Flare Management system is an essential part of the physical infrastructure of an oil refinery. A flare in a refinery system is used to burn excess hydrocarbons and gases generated during the refinery process. Flares allow for safe and effective disposal of gases and liquids. They act as relief devices when a production plant faces an emergency situation and there is a need to quickly dispose of the excess product in order to avoid a possible catastrophic situation like an explosion.
Refinery operation engineers strive hard to maintain steady condition of the production plant, though it is impossible to run the unit without upsets or emergencies. For example, when critical equipment fails in the refinery or when there is a power outage, excess hydrocarbons get entrained in the system and they should be fired through the flare. The flare acts as a safety system to burn the excess gases which cannot be recovered or recycled.
During flaring, excess gases are combined with steam and/or air and burnt off in the flare system to produce water vapor and carbon dioxide. The process of burning these excess gases is similar to the burning of liquefied petroleum gases (LPG), which is used as fuel for home cooking.
Different types of flare systems
Open or elevated flare systems are widely used in the petroleum industry and in chemical plants. These systems have bigger capacities to handle higher loads. An elevated refinery flare system consists of flare header collecting the waste gas and entrained condensates from the plant. The condensates are not suitable for flaring and hence they need to be removed using a condensate knock out drum (KOD). The gases are then sent to a vertical flare stack to be burnt. The height of the stack can range from 20 to 200 meters above ground. Any backflow of gases from the stack to the knock out drum is prevented by the use of a water seal at the gas inlet. The elevation plays a key role in ensuring adequate and safe dispersion of toxic or smelly gases resulting from combustion through the flare tip. The gases are burnt in the elevated flare tip located at the top of the gas flare stack. There some challenges related to the open flare system such as noise pollution and environmental issues due to carbon dioxide dispersion when the gases are being burned. Since it is an open flare, in some refinery areas, there are difficulties in the installation of equipment sensitive to pollution.

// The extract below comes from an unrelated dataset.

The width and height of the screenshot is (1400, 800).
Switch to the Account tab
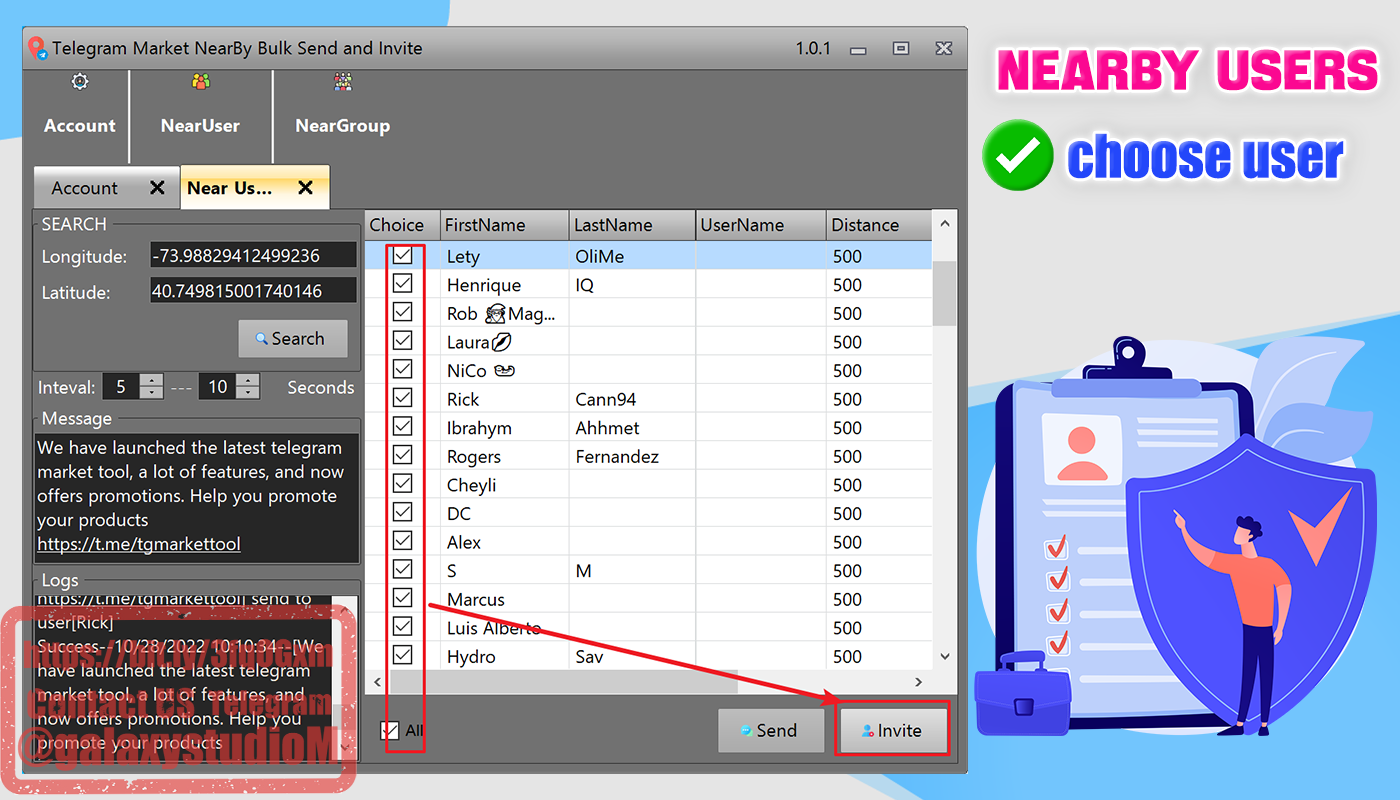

Another type of flaring is known as enclosed or ground flare system. In typical ground flare systems the combustion of waste gases takes place close to the ground level. The key feature of this system is that it is close to the ground and enclosed in a refractory lined enclosure to contain the radiation and gases originating from the flame. Due to the enclosure around the flame, ground flare has lower or no problems relating to noise pollution and heat radiation. However, unlike the elevated flare system, gases are also released quite close to the ground and hence ground flare can have problems in case the combustion products are toxic in nature or in the event of a flame-out. The ground flare system is primarily used where clean burning is required and noise pollution is a critical factor for consideration. But they have limited capacity compared to elevated system. In general, refineries use combination of both these systems in their refining processes.
Flare designs are grouped into three categories, i.e., single point flaring, multi-point flaring and enclosed flaring. A single point flaring system is similar to an open or elevated flare system discussed above and has an upward orientation. Flare designs are generally used in onshore refining processing facilities. The multi-point flaring is also a variance of open flare system which is primarily aimed at improved burning of the gases. The gases are routed to many burning points so that smokeless burning is achieved. These flare systems are also used in offshore exploration installations. The enclosed flaring is similar to the ground flare system discussed above.
The type of flare decides the flare design and the major components of a flare system include a flare burner, support structure, piping and ancillary equipment. The flare pilots include pilots, pilot igniters and pilot flame detectors. Flare design is a specialist area and lots of information such as what sort of gases would be flared, their characteristics, flow rate, temperatures, etc., should be considered in the flare design process. Other important considerations in flare design include environmental and safety factors, governing regulatory provisions, and local laws relating to hydrocarbons dispersion.
Flare is a signpost of efficiency in plant operations
For a normal human being, a flare in refinery premises is an uncomfortable signpost. One may mistake the flare as fire in the refinery. However, flares provide crucial operating information to a chemical or process engineer in a refinery. For example, it is not unusual to witness a white cloud-like formation around the flare. This is because of excess steam injected in the combustion process. Steam is added in some instances to increase the turbulence in the gas flow which would be burnt through the flare. This helps to increase the air intake and aid in complete clean burning of gases and result in smokeless flaring. A flare full of smoke indicates a severe plant upset or a dip in power supply, and this can lead to a temporary plant down situation. On the other hand a smokeless flare shows a steady plant with optimum efficiency. Sometimes flaring may produce a rumbling noise which may sound like thunder because of the turbulent mixing of gases, air and steam.
Flare management is an integral part of the refinery or upstream plant operations systems. An experienced flare designer is required to design the flare system depending on the refinery or process requirements. A holistic approach is needed while deciding the flare management system from conceptual design to equipment required for flare installation strictly complying with the statutory regulations. It is an important function to ensure safe, secure firing of unproductive gases and hydrocarbons without causing any harm to the environment and community at large.